### Try it
Each record is to be given again without alteration.
### Source records
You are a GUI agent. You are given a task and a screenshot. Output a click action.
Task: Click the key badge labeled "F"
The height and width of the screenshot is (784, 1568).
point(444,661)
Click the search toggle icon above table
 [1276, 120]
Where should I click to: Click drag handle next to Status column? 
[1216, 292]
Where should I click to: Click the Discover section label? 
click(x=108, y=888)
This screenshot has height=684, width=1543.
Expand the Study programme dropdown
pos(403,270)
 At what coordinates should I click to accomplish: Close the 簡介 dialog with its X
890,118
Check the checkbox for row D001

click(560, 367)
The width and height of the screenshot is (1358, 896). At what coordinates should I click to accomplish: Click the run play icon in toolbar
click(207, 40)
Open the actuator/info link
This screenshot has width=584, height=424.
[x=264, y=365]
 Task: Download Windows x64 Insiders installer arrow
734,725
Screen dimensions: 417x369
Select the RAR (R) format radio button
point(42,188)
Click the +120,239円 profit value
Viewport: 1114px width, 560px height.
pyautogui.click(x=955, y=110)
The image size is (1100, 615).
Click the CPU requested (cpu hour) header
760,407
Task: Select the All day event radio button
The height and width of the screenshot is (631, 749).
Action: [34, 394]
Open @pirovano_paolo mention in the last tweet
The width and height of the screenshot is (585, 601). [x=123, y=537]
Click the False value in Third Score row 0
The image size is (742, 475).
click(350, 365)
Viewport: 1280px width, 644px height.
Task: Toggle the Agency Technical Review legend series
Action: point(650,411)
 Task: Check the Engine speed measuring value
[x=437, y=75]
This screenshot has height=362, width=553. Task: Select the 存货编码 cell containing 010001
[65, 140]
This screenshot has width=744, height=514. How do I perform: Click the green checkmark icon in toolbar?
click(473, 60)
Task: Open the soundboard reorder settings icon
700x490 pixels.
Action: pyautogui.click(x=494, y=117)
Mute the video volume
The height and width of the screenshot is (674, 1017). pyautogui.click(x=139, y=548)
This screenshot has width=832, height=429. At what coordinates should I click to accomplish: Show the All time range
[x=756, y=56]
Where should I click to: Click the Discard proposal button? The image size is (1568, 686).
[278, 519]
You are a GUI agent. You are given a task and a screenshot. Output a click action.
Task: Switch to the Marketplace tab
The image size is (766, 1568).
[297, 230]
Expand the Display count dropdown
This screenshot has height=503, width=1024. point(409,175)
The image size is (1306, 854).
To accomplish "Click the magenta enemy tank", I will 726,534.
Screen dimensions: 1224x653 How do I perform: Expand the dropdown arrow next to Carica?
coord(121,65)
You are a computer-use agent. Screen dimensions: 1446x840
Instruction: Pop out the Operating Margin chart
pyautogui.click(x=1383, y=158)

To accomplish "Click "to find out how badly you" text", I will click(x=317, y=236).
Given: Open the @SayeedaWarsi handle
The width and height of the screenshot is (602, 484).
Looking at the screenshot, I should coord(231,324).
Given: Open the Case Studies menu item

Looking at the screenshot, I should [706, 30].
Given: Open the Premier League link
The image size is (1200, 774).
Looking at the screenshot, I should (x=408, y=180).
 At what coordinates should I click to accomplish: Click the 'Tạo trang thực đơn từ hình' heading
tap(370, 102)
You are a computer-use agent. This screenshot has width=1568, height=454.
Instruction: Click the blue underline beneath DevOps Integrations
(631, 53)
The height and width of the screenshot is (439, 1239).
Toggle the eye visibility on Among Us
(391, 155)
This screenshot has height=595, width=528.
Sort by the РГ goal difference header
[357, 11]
######
### Solution
You are a GUI agent. You are given a task and a screenshot. Output a click action.
Task: Click the key badge labeled "F"
The height and width of the screenshot is (784, 1568).
point(444,661)
Click the search toggle icon above table
 [1276, 120]
Where should I click to: Click drag handle next to Status column? 
[1216, 292]
Where should I click to: Click the Discover section label? 
click(x=108, y=888)
This screenshot has height=684, width=1543.
Expand the Study programme dropdown
pos(403,270)
 At what coordinates should I click to accomplish: Close the 簡介 dialog with its X
890,118
Check the checkbox for row D001

click(560, 367)
The width and height of the screenshot is (1358, 896). At what coordinates should I click to accomplish: Click the run play icon in toolbar
click(207, 40)
Open the actuator/info link
This screenshot has width=584, height=424.
[x=264, y=365]
 Task: Download Windows x64 Insiders installer arrow
734,725
Screen dimensions: 417x369
Select the RAR (R) format radio button
point(42,188)
Click the +120,239円 profit value
Viewport: 1114px width, 560px height.
pyautogui.click(x=955, y=110)
The image size is (1100, 615).
Click the CPU requested (cpu hour) header
760,407
Task: Select the All day event radio button
The height and width of the screenshot is (631, 749).
Action: [34, 394]
Open @pirovano_paolo mention in the last tweet
The width and height of the screenshot is (585, 601). [x=123, y=537]
Click the False value in Third Score row 0
The image size is (742, 475).
click(350, 365)
Viewport: 1280px width, 644px height.
Task: Toggle the Agency Technical Review legend series
Action: point(650,411)
 Task: Check the Engine speed measuring value
[x=437, y=75]
This screenshot has height=362, width=553. Task: Select the 存货编码 cell containing 010001
[65, 140]
This screenshot has width=744, height=514. How do I perform: Click the green checkmark icon in toolbar?
click(473, 60)
Task: Open the soundboard reorder settings icon
700x490 pixels.
Action: pyautogui.click(x=494, y=117)
Mute the video volume
The height and width of the screenshot is (674, 1017). pyautogui.click(x=139, y=548)
This screenshot has width=832, height=429. At what coordinates should I click to accomplish: Show the All time range
[x=756, y=56]
Where should I click to: Click the Discard proposal button? The image size is (1568, 686).
[278, 519]
You are a GUI agent. You are given a task and a screenshot. Output a click action.
Task: Switch to the Marketplace tab
The image size is (766, 1568).
[297, 230]
Expand the Display count dropdown
This screenshot has height=503, width=1024. point(409,175)
The image size is (1306, 854).
To accomplish "Click the magenta enemy tank", I will 726,534.
Screen dimensions: 1224x653 How do I perform: Expand the dropdown arrow next to Carica?
coord(121,65)
You are a computer-use agent. Screen dimensions: 1446x840
Instruction: Pop out the Operating Margin chart
pyautogui.click(x=1383, y=158)

To accomplish "Click "to find out how badly you" text", I will click(x=317, y=236).
Given: Open the @SayeedaWarsi handle
The width and height of the screenshot is (602, 484).
Looking at the screenshot, I should coord(231,324).
Given: Open the Case Studies menu item

Looking at the screenshot, I should [706, 30].
Given: Open the Premier League link
The image size is (1200, 774).
Looking at the screenshot, I should (x=408, y=180).
 At what coordinates should I click to accomplish: Click the 'Tạo trang thực đơn từ hình' heading
tap(370, 102)
You are a computer-use agent. This screenshot has width=1568, height=454.
Instruction: Click the blue underline beneath DevOps Integrations
(631, 53)
The height and width of the screenshot is (439, 1239).
Toggle the eye visibility on Among Us
(391, 155)
This screenshot has height=595, width=528.
Sort by the РГ goal difference header
[357, 11]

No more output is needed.